• **GOAL OF THE EXERCISE**
Write out the rows between the line containing "Where should I" and the line containing "coord(457,145)", inclusive, reproducing each line exactly and leaving out the pictures.

• **SUPPLIED INFORMATION**

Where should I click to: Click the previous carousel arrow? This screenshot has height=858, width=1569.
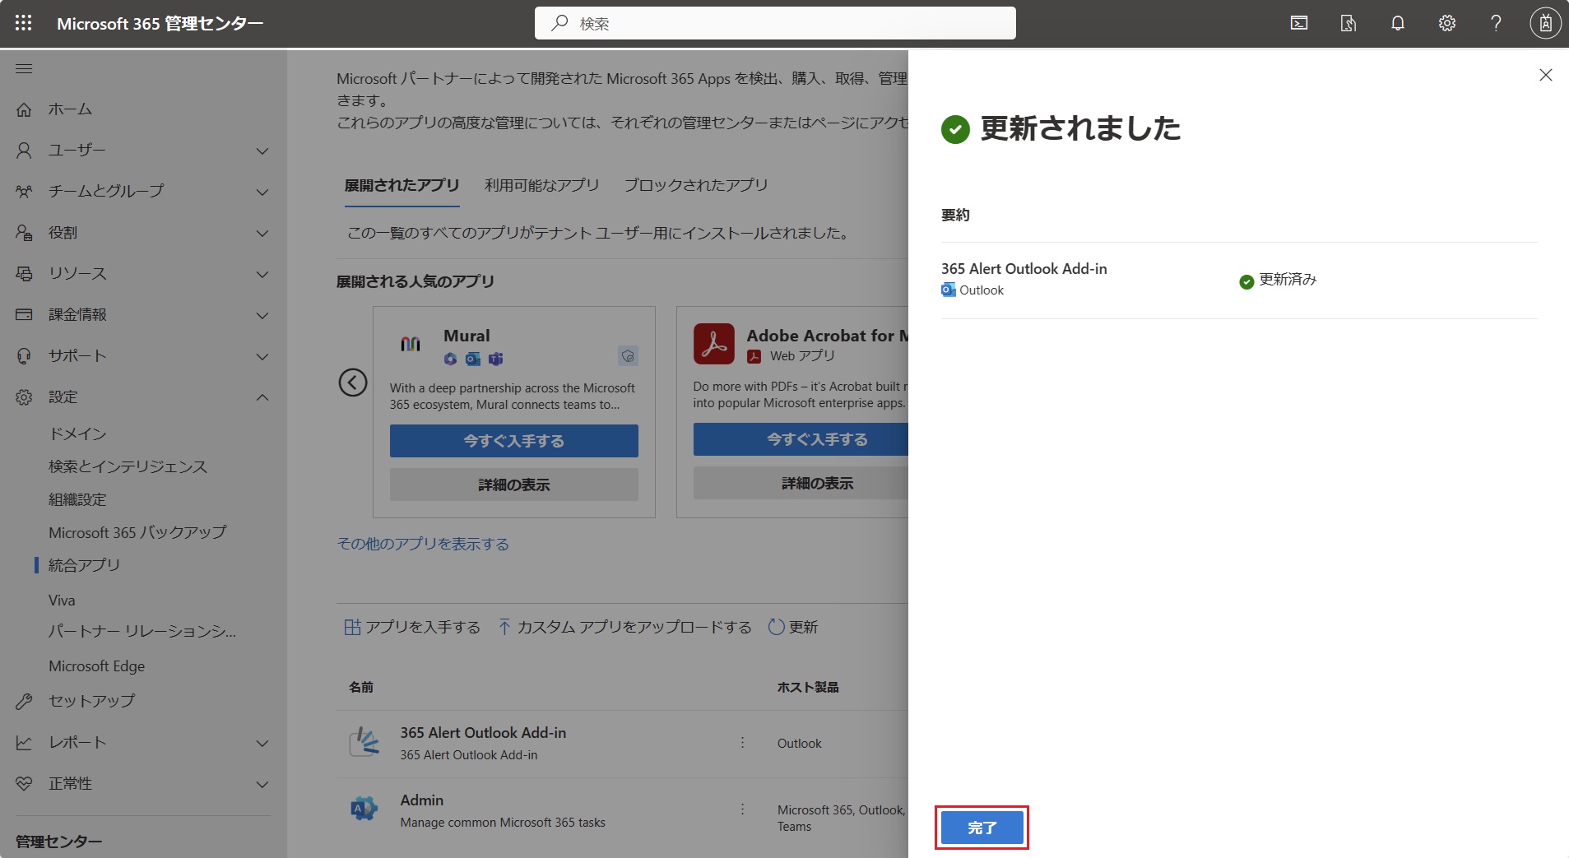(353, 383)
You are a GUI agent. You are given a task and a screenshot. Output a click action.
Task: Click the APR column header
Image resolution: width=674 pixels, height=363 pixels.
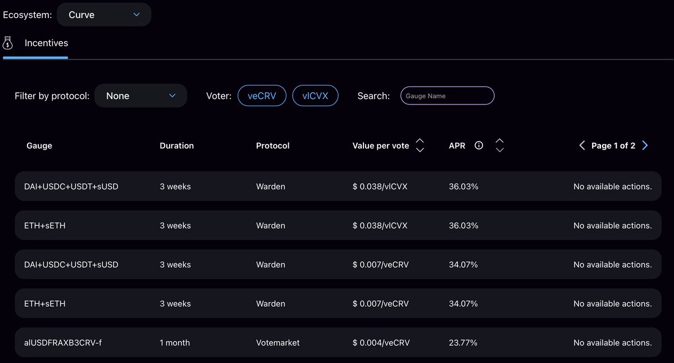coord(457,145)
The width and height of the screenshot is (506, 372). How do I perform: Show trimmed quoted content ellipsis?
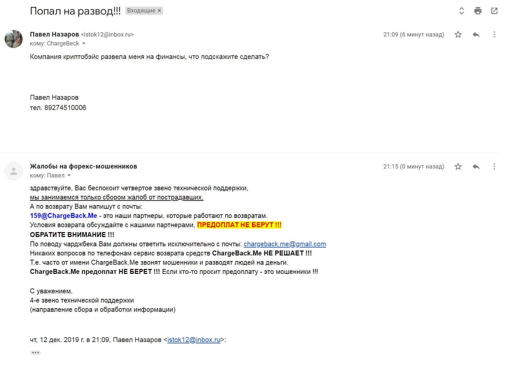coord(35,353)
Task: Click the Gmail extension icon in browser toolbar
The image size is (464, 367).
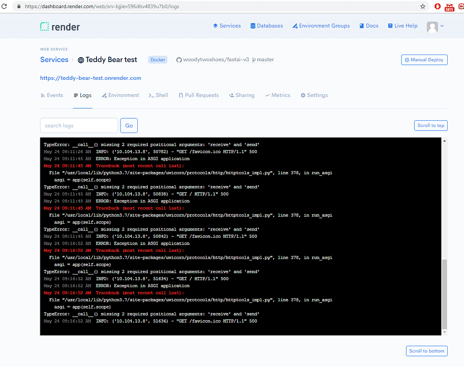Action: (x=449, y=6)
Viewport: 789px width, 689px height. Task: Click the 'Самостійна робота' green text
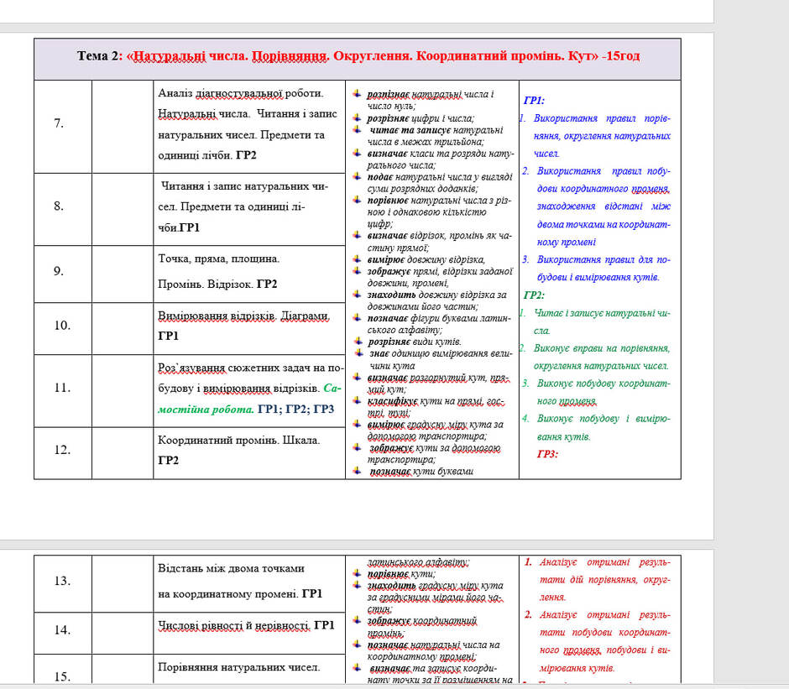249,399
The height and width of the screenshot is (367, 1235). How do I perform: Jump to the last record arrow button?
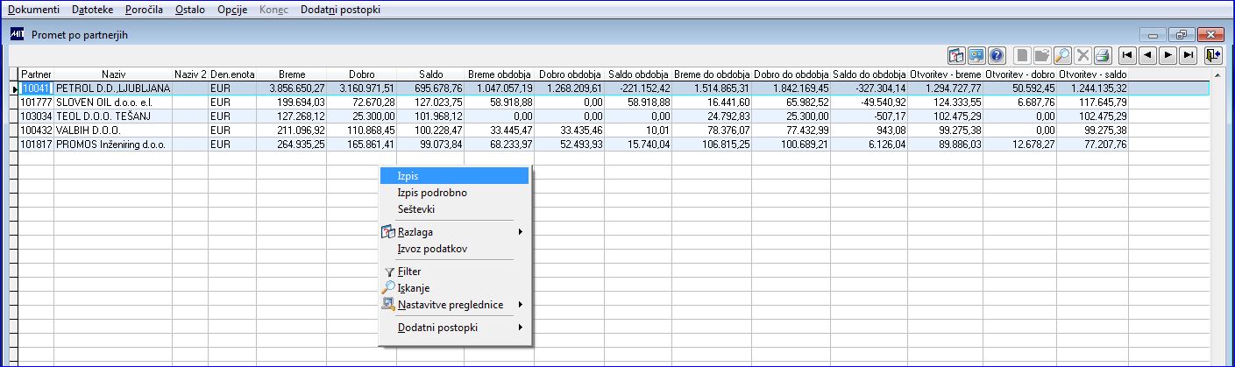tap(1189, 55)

---

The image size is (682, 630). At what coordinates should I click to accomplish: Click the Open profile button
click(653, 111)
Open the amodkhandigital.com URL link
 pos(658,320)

---

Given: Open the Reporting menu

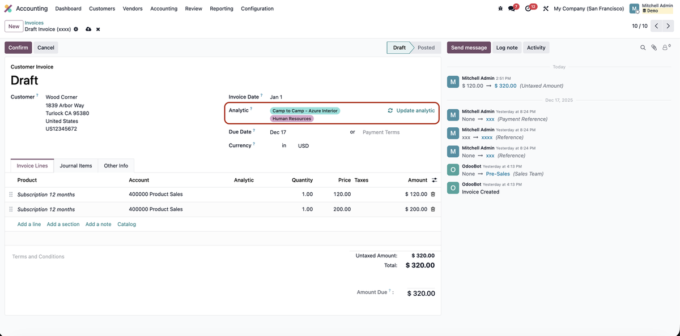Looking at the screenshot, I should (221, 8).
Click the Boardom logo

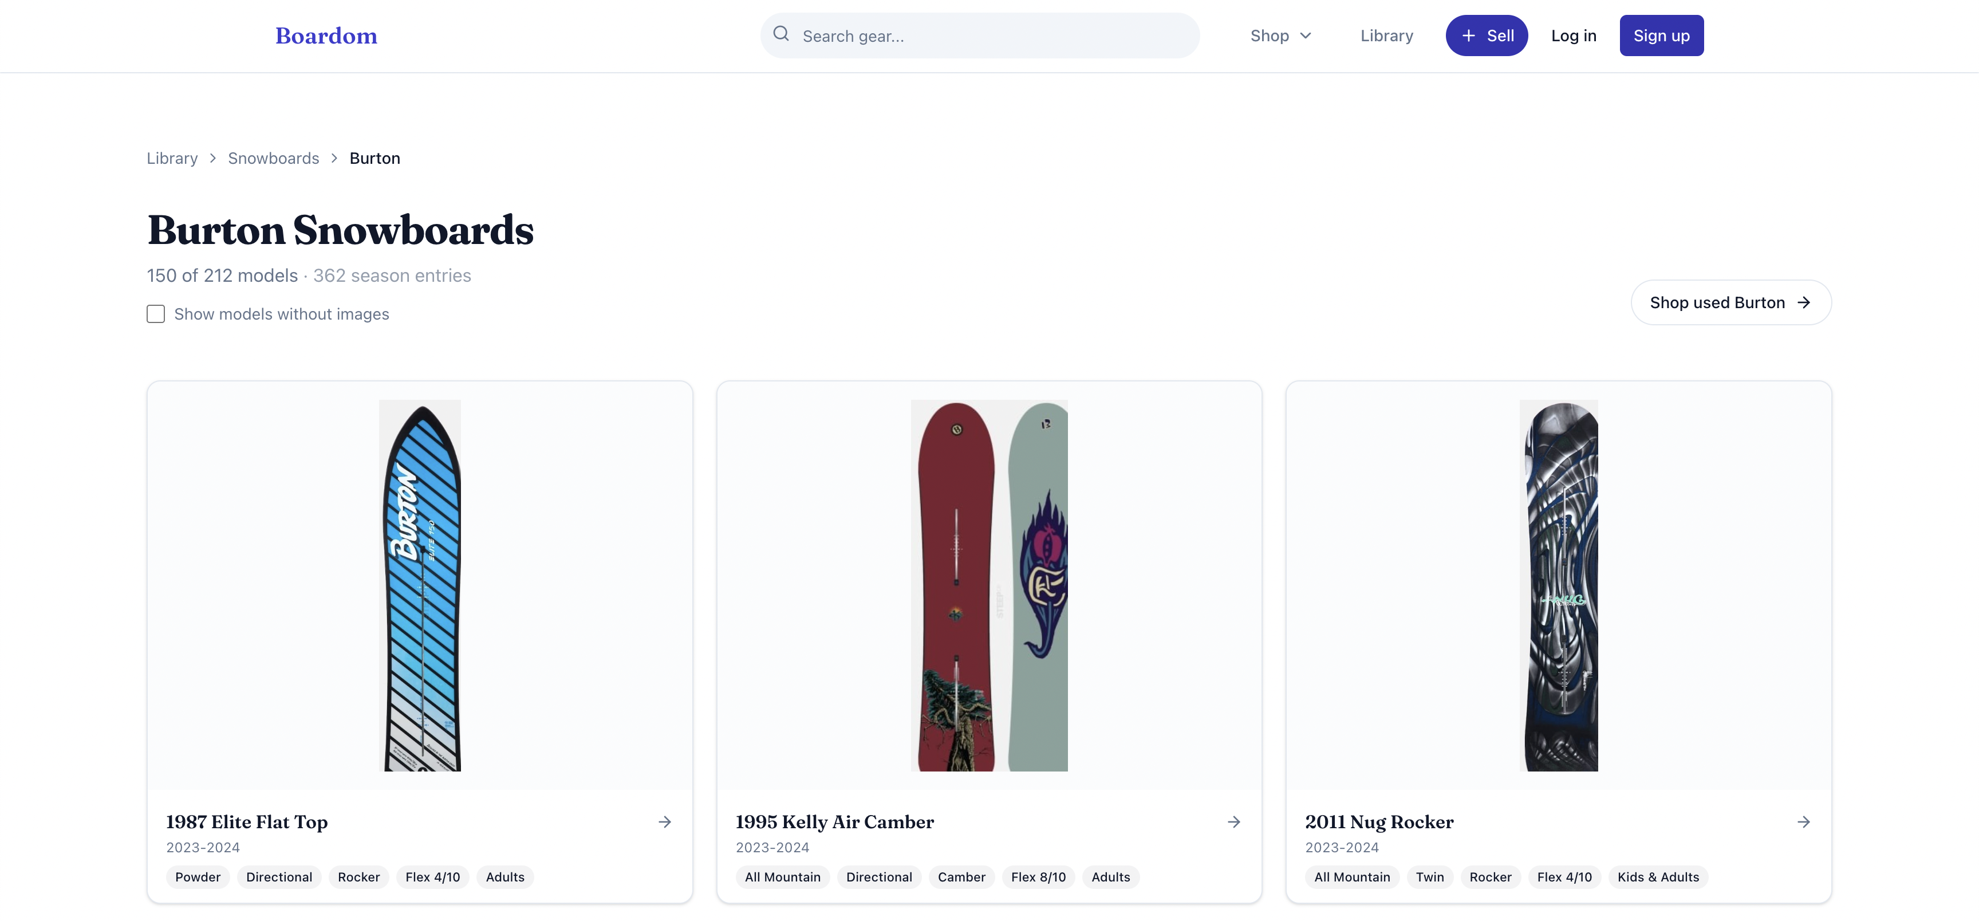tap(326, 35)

• **SOLUTION BELOW**
Where should I click to: Click the previous carousel arrow? This screenshot has height=858, width=1569.
(353, 383)
You are a GUI agent. You are given a task and a screenshot. Output a click action.
Task: Click the APR column header
Image resolution: width=674 pixels, height=363 pixels.
coord(457,145)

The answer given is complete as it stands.